I have seven years of over-the-road driving experience in the eastern third of the United States. I have driven in and made deliveries in all the big East Coast cities, including New York and Boston. During my seven years I had zero accidents and zero moving violations. (OK, I got a parking ticket in New Jersey once.) I have never had a driving-under-the-influence charge or positive drug test in my life.
After a year of driving, I became our company’s trainer, taking new, inexperienced hires out on the road for two weeks of hands-on training. I am clean, reliable and articulate, so I am excellent at customer relations. Sounds like the kind of driver any company would jump to hire, right?
Here’s the thing — 10 years ago my wife and I went overseas to do mission work for our church. Wouldn’t the fact that I am a pastor and missionary make me even more attractive as an employee? Forget it. Trucking companies now will look only at the past three years of driving experience. If you haven’t driven in the past three years, you start over. That means (1) go to a big trucking company’s driving school for several weeks, (2) go out on the road as a trainee with minimal pay for a few more weeks, (3) then go OTR and stay out for three to four weeks at a time. This is absurd.
After you have driven safely for seven years you do not forget everything you ever knew about driving. Of course, there are new hours-of-service rules and other new regulations you need to know.

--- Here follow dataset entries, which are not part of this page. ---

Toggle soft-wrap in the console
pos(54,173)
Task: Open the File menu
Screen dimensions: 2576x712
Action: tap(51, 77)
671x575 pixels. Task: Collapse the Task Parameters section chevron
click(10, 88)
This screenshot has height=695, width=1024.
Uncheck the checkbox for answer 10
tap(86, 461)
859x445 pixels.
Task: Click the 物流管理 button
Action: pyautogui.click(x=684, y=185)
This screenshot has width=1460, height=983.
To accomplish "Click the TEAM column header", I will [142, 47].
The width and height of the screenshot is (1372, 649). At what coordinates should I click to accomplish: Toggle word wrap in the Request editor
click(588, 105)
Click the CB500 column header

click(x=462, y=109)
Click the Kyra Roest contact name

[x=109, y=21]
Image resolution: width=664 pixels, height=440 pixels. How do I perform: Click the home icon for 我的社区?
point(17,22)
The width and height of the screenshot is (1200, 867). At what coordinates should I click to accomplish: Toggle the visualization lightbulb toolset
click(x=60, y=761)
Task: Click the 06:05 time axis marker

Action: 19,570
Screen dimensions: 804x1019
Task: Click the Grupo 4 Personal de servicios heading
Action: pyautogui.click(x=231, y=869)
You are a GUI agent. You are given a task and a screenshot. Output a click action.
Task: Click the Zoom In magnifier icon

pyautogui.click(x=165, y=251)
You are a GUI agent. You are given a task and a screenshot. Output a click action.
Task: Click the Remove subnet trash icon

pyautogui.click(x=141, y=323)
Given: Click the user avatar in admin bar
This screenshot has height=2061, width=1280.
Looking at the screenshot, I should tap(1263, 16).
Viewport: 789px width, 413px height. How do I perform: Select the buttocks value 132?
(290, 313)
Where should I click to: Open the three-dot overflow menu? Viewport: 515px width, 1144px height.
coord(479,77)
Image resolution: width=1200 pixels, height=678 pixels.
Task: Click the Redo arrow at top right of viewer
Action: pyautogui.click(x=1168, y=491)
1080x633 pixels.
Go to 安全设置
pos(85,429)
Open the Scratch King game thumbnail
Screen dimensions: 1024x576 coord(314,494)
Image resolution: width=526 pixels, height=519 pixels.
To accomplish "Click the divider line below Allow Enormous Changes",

Maybe my backing is a little rusty. But that can be handled by going back to school for a two-week refresher course.
Anyone who knows anything about driving knows that safety is only partly about driving skills and the rest is about your attitude and mentality. If I was an ultra-safe driver for seven years, would I have turned into a careless, reckless driver in the intervening 10 years?
To add insult to injury, I recently saw an ad from a major carrier that under “driver qualifications” said, “No more than two preventable accidents in the last year.” That means they are willing to hire someone who has had two preventables in the past year, but not someone who drove seven years without even a traffic ticket. Go figure.
If the trucking industry wants to find more safe, experienced drivers, it should look at each driver applying for a job on a case-by-case basis and eliminate arbitrary rules about how recently you have to have had that experience.